Но тут нам придется прервать героиню — не обессудьте: мы непременно должны прервать Скользящую, иначе наша история превратится в обычный бульварный роман. А мы ведь этого изо всех сил не хотим?
— Не хотим, — ответит, быть может, предполагаемый Сочинитель, и будет таков: что ему до инструмента, которым он владеет? Периодически владеет, заметим! То есть, существуют периоды, в которые он оказывается голым и никчемным. У него нет инструмента, ха! Тогда ему приходится туго: ему — нечем. Нечем буковки писать! Даже такие: «Скользить по побережью холодного моря…» или: «Елена — это остров, чей предполагаемый Карл или Томас…».
Ее предполагаемый Карл или Томас — если он немец — никогда не мог бы быть островом. И Жан, и Пьер, если он француз, тоже. И Марат, если татарин, — никогда! И даже Наполеон, оказавшись на острове в изгнании, не смог срастись с Еленой.
Тем временем глокая куздра штеко будланула бокра и кудрячит бокренка.

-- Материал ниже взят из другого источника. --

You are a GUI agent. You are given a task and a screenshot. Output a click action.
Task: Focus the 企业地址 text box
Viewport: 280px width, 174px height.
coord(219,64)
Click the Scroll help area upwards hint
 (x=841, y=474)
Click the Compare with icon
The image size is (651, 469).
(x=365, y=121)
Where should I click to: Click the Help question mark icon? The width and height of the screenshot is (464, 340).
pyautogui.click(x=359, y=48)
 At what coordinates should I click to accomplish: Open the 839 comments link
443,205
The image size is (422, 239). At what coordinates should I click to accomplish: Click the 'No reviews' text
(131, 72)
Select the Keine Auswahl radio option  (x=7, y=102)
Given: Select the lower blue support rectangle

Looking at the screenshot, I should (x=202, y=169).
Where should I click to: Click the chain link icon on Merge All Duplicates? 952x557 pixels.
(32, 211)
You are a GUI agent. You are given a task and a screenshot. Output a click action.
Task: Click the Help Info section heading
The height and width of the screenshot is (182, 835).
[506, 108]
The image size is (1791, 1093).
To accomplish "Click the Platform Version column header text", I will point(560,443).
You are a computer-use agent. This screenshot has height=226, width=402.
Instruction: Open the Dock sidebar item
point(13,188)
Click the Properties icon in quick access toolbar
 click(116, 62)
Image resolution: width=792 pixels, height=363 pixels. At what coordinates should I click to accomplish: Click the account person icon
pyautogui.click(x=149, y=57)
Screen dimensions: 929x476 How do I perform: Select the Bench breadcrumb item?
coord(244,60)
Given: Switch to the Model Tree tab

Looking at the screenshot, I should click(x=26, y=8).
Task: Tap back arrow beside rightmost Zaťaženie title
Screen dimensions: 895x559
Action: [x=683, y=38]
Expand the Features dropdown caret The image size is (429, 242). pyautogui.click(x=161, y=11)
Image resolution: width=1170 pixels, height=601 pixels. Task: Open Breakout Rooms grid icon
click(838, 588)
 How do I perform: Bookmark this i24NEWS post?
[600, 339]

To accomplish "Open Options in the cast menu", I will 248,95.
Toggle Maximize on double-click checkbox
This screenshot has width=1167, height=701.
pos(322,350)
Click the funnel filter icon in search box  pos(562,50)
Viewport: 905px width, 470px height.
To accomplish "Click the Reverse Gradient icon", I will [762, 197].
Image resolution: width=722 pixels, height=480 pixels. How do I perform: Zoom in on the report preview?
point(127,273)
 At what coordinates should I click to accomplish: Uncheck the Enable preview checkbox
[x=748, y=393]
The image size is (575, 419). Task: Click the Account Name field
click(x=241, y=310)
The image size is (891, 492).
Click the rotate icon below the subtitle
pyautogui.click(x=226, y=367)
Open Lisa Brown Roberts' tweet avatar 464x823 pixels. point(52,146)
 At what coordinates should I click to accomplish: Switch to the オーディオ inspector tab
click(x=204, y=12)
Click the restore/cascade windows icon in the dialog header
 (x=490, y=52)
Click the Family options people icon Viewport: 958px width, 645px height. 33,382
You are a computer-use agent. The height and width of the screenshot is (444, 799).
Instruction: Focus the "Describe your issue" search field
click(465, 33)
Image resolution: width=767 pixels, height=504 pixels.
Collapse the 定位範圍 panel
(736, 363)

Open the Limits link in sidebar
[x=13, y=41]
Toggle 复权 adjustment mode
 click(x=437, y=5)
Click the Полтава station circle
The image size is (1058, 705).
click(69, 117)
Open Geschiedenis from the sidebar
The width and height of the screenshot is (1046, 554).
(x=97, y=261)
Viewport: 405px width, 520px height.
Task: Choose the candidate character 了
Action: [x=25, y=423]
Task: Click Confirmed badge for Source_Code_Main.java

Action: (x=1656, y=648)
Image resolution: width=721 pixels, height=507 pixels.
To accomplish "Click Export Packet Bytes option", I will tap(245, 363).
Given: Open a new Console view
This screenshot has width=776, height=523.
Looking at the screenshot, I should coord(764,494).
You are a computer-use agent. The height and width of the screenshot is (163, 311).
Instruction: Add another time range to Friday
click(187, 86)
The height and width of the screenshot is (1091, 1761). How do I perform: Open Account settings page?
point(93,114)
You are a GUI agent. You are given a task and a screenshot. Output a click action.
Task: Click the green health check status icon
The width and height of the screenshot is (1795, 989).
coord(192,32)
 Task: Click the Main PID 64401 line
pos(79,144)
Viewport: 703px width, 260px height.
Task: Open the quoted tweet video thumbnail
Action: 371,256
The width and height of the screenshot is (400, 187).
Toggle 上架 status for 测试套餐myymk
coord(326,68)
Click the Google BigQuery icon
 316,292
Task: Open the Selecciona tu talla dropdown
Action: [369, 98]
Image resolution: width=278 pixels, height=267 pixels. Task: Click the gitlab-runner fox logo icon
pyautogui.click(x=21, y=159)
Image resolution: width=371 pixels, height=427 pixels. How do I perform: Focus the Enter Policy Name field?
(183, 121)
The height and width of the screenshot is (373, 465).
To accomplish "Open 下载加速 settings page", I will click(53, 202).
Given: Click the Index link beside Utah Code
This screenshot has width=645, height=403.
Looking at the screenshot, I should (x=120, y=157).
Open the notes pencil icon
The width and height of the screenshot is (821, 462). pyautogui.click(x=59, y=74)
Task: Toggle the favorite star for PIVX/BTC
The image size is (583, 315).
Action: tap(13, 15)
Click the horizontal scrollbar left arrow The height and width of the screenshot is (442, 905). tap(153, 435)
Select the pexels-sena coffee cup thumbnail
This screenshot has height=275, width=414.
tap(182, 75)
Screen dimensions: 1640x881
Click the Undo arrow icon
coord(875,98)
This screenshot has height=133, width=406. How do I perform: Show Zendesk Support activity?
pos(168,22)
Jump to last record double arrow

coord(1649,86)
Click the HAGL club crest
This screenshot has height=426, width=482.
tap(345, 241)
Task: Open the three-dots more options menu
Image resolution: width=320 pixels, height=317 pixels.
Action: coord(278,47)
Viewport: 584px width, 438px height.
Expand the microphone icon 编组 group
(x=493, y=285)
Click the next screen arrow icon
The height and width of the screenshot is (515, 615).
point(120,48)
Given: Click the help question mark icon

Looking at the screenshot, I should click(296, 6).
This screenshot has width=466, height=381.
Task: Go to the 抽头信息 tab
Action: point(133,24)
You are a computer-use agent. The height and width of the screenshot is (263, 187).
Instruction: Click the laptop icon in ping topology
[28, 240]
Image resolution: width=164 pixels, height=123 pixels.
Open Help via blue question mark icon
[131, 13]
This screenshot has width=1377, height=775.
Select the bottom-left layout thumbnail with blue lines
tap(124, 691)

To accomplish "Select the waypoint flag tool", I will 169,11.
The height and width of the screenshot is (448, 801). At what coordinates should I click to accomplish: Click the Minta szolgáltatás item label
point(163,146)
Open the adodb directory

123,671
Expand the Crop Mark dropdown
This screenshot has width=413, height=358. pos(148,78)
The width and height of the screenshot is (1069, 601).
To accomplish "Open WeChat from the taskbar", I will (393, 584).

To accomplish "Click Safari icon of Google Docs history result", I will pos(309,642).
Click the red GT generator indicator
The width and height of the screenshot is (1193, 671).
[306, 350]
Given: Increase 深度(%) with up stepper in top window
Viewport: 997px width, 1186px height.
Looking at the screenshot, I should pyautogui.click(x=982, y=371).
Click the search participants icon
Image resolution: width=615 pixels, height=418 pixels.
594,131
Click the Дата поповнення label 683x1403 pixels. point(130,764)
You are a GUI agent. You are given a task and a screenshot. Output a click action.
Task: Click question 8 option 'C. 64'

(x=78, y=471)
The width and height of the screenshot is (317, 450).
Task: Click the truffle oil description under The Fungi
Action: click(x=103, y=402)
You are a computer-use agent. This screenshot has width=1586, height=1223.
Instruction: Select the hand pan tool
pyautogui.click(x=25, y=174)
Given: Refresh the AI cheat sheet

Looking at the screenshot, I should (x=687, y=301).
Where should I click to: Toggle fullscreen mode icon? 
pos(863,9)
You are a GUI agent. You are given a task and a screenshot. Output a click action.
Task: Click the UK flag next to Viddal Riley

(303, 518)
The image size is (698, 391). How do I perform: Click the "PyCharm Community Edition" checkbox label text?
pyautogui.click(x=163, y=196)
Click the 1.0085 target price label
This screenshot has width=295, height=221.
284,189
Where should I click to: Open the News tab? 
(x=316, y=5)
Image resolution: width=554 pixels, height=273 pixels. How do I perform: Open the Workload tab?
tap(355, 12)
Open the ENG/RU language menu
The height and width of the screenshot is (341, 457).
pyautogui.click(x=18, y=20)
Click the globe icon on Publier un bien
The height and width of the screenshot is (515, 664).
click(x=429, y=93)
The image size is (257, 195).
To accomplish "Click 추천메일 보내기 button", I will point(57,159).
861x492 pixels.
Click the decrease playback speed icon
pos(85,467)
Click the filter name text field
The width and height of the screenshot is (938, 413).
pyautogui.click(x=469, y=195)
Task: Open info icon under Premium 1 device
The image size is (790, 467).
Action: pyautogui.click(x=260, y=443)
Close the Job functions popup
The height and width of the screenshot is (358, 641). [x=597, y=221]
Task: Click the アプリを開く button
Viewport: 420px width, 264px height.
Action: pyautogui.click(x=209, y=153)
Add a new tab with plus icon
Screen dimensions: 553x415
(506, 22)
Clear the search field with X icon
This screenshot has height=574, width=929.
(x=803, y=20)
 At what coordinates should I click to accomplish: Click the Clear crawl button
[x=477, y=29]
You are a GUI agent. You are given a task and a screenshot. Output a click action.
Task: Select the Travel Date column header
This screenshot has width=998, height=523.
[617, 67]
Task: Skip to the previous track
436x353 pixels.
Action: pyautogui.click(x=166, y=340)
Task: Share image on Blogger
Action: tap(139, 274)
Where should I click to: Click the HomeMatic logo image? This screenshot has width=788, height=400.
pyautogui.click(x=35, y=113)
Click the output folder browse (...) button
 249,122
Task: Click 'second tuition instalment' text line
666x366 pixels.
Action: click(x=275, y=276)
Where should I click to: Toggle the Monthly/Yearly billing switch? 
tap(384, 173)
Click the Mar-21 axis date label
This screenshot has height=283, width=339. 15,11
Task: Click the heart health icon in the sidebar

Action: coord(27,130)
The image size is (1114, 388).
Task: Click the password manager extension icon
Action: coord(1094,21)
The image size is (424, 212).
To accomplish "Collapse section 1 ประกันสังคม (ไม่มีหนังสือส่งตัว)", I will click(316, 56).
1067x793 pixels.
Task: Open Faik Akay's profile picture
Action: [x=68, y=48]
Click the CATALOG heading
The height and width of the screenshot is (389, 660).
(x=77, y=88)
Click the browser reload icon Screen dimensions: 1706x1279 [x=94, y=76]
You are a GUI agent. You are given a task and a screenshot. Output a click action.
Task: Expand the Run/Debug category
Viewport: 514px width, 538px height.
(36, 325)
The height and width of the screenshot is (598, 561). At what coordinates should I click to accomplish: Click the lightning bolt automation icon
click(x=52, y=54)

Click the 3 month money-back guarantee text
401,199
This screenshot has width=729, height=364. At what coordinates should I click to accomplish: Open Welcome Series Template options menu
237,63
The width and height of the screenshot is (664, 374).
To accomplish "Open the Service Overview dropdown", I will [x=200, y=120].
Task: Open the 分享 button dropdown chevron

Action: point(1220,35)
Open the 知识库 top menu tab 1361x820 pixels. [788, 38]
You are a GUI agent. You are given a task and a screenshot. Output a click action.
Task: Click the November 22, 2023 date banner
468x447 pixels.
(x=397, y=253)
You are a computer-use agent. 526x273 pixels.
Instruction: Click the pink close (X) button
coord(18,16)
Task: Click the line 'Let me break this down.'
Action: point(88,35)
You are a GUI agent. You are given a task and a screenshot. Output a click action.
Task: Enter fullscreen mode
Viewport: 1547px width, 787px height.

Одной ногой Елена всегда у плиты, другой рукой — всегда в могиле, а третьего глаза — как второй руки и второй ноги — у Елены нет, да и откуда ему взяться, третьему-то? Елена прочитала когда-то: постмодернизм. Прочитала и прочитала, и бог с ним, со словом-то, только… Елена понимает: наш текст, как в самом настоящем постмодернизме, не отображает ее, Еленину реальность, а творит — вытворяет свою собственную, от Елениной — отличную. Текст наш изменчив, кое-где — скучен, кое-где — вял; в очень многих местах ему требуется корректировка, и все же… реальности больше нет. Ничто не живет. Ничто не может быть святым. А теперь выделим эти мысли:
Ничто не живет. Ничто не может быть святым.
Или, например, так: Ничто не живет. Ничто не может быть святым. Но лучше все же курсив, столь излюбленный писаками при обозначении… вы понимаете? Взгляните, это так просто! Ничто не живет. Ничто не может быть святым.